**Задания**:
[a] Перепишите фрагмент текста о церкви между словами «Вот что надо» и «уже видим сейчас.» включительно, поменяв «афиняне» на «коринфяне».
[b] С чем в тексте о церкви сравнивается возможная гибель всей европейской культуры?

══ Данный текст ══

И он мне грудь рассек мечом
И сердце трепетное вынул,
И угль, пылающий огнем,
Во грудь отверстую водвинул.
 
   Вот что надо сделать с современным среднекультурным человеком, чтобы он понял, что такое церковь. «Все наши упования мы упираем в твердый камень церкви, внедряем в плерому (божественную полноту) этого догмата. В его неисчерпаемой полноте должны найтись все пути, все средства к разрешению жизненных вопросов веры, человеческого общежития и всего космоса».
   «Нечто странное ты влагаешь нам в уши», — могли бы ответить современные афиняне на эту Павлову проповедь. И не только странное, но и страшное. Ведь если понять до конца всю остроту вопроса о церкви, то возникает, в самом деле, страшный выбор: или исполнение церкви, Царства Божьего на земле, или царства зверя, гибель мира, всей европейской культуры, второй Атлантиды, уже не в воде, а в крови; первые волны этого кровавого потопа мы уже видим сейчас.

═══
══ Исходные данные ══

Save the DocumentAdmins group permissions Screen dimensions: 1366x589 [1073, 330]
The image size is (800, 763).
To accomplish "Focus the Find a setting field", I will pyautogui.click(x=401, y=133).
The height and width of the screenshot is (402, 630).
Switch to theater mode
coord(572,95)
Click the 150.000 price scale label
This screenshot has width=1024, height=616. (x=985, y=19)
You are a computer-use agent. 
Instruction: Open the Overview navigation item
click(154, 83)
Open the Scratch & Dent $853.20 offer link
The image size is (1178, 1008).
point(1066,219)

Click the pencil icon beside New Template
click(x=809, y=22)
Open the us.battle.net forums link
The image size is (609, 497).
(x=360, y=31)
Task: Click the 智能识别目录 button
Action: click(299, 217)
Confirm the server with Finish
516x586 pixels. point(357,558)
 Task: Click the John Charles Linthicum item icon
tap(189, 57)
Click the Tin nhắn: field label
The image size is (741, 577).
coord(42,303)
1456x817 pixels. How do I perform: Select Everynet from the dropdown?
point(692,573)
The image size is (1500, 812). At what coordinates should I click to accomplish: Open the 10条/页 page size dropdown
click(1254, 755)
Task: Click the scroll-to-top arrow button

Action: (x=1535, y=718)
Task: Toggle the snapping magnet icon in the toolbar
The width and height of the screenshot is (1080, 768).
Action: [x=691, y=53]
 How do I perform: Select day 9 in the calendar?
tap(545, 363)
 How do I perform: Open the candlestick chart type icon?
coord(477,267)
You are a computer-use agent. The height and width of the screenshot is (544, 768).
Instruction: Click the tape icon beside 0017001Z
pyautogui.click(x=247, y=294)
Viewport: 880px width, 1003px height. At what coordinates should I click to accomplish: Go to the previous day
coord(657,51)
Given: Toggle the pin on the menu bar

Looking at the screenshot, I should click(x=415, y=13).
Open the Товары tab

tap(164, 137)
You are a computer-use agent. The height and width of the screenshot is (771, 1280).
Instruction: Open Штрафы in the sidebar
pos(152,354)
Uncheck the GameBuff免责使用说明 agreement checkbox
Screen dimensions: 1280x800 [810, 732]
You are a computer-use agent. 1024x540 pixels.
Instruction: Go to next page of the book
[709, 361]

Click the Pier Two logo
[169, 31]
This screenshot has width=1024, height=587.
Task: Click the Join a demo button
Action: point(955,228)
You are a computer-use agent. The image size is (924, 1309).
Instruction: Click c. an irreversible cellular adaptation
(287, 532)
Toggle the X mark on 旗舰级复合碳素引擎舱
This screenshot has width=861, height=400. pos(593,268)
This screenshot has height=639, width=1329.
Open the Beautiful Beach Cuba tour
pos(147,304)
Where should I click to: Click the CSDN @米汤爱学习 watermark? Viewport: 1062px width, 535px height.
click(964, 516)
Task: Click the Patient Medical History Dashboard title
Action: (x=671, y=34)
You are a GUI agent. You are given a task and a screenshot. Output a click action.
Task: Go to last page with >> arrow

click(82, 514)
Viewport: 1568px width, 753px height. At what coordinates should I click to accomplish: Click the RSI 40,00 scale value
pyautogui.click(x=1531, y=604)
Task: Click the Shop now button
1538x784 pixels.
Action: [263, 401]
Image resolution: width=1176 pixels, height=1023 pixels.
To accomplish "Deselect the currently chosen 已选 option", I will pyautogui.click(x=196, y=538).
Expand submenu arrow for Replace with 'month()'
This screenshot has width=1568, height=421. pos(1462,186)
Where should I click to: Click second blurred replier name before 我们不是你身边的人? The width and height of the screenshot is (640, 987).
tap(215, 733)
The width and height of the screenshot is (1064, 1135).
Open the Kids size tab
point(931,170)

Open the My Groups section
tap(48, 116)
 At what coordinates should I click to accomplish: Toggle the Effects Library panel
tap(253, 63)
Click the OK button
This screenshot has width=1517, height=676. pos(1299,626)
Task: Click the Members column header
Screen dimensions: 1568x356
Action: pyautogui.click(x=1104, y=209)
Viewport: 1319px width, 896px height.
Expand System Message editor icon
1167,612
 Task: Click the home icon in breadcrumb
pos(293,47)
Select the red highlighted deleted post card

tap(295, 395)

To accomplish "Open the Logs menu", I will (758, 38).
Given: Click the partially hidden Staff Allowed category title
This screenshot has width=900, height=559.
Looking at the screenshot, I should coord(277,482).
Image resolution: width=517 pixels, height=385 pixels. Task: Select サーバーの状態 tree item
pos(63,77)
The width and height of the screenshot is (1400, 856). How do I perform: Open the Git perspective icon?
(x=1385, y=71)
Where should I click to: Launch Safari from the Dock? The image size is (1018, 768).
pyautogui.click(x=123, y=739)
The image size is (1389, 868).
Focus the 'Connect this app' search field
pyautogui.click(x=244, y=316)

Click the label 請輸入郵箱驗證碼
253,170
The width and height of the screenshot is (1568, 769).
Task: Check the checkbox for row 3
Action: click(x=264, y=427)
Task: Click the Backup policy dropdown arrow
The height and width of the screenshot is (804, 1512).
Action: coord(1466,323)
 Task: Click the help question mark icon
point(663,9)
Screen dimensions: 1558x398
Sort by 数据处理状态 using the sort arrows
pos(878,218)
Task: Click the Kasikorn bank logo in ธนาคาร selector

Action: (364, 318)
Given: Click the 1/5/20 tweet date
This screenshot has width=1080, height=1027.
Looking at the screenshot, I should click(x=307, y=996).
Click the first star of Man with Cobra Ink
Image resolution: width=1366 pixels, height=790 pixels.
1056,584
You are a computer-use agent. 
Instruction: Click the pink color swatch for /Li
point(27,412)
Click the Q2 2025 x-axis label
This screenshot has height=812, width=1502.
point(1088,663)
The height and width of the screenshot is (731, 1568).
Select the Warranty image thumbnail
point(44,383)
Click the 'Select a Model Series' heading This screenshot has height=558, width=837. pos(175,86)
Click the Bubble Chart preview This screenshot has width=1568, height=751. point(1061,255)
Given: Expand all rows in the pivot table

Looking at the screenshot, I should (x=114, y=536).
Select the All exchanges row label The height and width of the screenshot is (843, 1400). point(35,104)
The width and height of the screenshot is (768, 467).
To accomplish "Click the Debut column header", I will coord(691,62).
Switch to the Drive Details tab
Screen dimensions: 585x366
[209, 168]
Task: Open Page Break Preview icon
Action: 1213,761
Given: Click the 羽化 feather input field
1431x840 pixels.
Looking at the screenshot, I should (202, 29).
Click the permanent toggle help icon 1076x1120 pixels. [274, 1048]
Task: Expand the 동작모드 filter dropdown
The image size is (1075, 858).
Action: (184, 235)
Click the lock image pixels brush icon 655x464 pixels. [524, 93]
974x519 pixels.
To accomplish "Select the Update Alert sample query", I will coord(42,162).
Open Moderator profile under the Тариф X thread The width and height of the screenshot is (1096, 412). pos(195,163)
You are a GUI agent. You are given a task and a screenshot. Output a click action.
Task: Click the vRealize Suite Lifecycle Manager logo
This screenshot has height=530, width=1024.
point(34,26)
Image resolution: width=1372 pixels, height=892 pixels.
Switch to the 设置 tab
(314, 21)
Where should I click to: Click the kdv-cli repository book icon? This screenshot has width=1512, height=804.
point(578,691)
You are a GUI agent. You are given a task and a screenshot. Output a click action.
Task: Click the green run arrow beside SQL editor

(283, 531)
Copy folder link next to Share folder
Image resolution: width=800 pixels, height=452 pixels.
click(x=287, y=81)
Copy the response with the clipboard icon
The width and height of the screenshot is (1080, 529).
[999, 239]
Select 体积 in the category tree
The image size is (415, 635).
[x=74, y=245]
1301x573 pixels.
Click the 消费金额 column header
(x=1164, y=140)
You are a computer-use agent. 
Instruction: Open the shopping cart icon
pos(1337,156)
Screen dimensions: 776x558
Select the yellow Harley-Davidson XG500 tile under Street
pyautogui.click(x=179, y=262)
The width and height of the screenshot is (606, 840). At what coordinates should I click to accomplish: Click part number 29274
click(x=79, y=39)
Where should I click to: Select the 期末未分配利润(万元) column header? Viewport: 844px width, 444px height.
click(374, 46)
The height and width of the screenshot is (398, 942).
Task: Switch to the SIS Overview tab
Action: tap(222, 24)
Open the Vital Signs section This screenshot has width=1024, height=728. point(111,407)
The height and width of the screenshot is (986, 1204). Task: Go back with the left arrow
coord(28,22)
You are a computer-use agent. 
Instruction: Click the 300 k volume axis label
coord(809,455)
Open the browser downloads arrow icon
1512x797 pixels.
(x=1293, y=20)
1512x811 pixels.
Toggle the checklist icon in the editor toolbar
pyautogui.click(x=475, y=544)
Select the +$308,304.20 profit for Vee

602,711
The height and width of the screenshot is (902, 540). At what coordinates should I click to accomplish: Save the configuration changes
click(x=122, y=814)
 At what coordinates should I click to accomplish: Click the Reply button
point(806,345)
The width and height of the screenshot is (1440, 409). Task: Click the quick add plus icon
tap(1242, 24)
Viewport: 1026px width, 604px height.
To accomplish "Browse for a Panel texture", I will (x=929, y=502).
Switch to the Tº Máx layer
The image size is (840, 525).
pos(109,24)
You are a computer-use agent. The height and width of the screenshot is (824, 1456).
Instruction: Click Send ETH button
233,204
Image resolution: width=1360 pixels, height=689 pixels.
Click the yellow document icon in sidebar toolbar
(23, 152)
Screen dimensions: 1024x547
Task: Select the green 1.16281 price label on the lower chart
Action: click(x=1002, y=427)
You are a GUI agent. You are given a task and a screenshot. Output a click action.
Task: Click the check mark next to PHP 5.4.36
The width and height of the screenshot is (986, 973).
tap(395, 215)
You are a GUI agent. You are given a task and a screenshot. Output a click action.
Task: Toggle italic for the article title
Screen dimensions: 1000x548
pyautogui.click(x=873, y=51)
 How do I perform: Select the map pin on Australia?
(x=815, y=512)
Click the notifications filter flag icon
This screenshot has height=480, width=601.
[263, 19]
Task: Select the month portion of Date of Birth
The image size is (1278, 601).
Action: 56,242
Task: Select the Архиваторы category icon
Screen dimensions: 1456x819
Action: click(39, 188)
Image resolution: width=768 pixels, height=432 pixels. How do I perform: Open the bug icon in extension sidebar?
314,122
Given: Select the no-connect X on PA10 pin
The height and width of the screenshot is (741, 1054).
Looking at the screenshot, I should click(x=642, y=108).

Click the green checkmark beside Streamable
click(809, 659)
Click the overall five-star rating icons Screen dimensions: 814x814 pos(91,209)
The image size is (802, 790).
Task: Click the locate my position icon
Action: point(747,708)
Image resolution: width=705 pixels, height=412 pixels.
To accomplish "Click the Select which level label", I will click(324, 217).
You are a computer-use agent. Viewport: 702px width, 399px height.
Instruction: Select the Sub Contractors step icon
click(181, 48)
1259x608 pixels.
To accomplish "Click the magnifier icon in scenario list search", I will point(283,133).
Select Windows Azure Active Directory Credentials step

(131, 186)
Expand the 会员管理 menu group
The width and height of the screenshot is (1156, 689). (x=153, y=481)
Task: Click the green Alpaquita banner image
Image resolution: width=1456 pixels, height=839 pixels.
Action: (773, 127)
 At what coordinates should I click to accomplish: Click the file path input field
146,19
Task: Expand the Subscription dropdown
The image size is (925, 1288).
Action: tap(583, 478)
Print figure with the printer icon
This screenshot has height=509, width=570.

═══

**Ответы**:
[a]
Вот что надо сделать с современным среднекультурным человеком, чтобы он понял, что такое церковь. «Все наши упования мы упираем в твердый камень церкви, внедряем в плерому (божественную полноту) этого догмата. В его неисчерпаемой полноте должны найтись все пути, все средства к разрешению жизненных вопросов веры, человеческого общежития и всего космоса».
   «Нечто странное ты влагаешь нам в уши», — могли бы ответить современные коринфяне на эту Павлову проповедь. И не только странное, но и страшное. Ведь если понять до конца всю остроту вопроса о церкви, то возникает, в самом деле, страшный выбор: или исполнение церкви, Царства Божьего на земле, или царства зверя, гибель мира, всей европейской культуры, второй Атлантиды, уже не в воде, а в крови; первые волны этого кровавого потопа мы уже видим сейчас.

[b] Со второй Атлантидой, гибнущей уже не в воде, а в крови.